“What Don’t You Want?”
There’s a famous scene in the 2016 Taylor Sheridan film Hell or High Water in which two Texas rangers are ordering their meal at the “World Famous” T-Bone Café. The scene was completely stolen by the actor playing the waitress, who, with all the contempt she could muster, asks the two unwelcome lawmen, “what don’t you want?” Apparently, the only choice on the menu was which one of two sides to leave off the order. “So either you don’t want the corn on the cob, or you don’t want the green beans!” the snarling waitress hissed. Either way, the rangers were getting medium rare T-bone steaks and baked potatoes, no questions asked. (Both lawmen politely agreed that they did not want any green beans.)
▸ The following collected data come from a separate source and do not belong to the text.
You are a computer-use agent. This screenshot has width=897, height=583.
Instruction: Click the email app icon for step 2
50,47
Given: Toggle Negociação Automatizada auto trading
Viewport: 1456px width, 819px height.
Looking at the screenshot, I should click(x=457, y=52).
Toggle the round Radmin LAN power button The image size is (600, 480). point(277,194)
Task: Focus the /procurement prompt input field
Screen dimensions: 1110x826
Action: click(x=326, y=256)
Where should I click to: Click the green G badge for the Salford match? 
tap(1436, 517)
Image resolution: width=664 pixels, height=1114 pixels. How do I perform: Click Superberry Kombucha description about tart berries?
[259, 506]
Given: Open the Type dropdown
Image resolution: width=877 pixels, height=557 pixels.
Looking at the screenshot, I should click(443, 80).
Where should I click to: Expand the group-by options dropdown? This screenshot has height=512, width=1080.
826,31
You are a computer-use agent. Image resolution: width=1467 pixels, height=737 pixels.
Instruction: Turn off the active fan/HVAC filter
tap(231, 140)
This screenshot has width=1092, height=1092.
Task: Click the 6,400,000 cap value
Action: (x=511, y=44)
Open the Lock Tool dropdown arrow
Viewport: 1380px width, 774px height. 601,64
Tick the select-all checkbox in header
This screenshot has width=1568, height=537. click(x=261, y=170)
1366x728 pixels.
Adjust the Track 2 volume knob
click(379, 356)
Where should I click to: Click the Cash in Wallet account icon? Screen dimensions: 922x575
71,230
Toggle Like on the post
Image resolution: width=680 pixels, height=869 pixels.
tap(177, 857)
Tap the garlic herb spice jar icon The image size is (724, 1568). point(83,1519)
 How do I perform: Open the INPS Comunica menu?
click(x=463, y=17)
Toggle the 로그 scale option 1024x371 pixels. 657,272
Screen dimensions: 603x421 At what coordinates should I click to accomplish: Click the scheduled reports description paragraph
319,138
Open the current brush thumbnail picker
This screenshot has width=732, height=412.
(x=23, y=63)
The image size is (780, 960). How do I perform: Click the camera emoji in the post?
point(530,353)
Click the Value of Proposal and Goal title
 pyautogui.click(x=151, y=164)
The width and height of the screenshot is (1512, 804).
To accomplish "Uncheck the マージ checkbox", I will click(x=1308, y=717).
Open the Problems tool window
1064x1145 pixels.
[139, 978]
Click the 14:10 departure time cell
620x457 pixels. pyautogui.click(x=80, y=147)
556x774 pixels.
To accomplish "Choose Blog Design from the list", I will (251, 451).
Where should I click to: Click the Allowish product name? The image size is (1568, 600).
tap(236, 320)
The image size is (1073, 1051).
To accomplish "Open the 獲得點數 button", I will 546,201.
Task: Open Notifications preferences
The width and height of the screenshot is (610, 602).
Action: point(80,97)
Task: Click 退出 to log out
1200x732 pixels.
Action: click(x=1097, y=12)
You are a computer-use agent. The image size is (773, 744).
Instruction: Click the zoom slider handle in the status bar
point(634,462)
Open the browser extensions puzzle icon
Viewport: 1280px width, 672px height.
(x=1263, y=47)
Investors in U.S. stocks must be feeling a lot like those rangers these days. That’s because, for investors in the S&P 500, more than a third of the plate when it arrives will be in just ten stocks. And those ten stocks will not be made to order—most of them will be served well-done. Overcooked by the market at 30 times forward earnings.
For markets in February, it was the same movie that’s been playing for months. Stock prices pushed higher again. The S&P 500 powered ahead by another 5.3%. The NASDAQ ripped higher by another 6.2%, finally regaining its all-time highs last seen two years ago. Strong earnings reports bolstered investor confidence to stretch valuations among tech leaders to even higher levels. For the most part, that is.
The Magnificent Seven, the group of megacap tech stocks responsible for the lion’s share of the S&P 500’s total return since January 2023, is no longer behaving as a single powerhouse unit. For example, electric car darling Tesla is down 28% since the start of 2024. Alphabet, Google’s parent company, is off almost 6%, and shares of Apple Inc., have declined by almost 12% this year. Now, NVIDIA is up 71%, and Meta Platforms is up 39%, so not all is lost among tech titans, but it is interesting to note that market leadership is changing, or at least narrowing.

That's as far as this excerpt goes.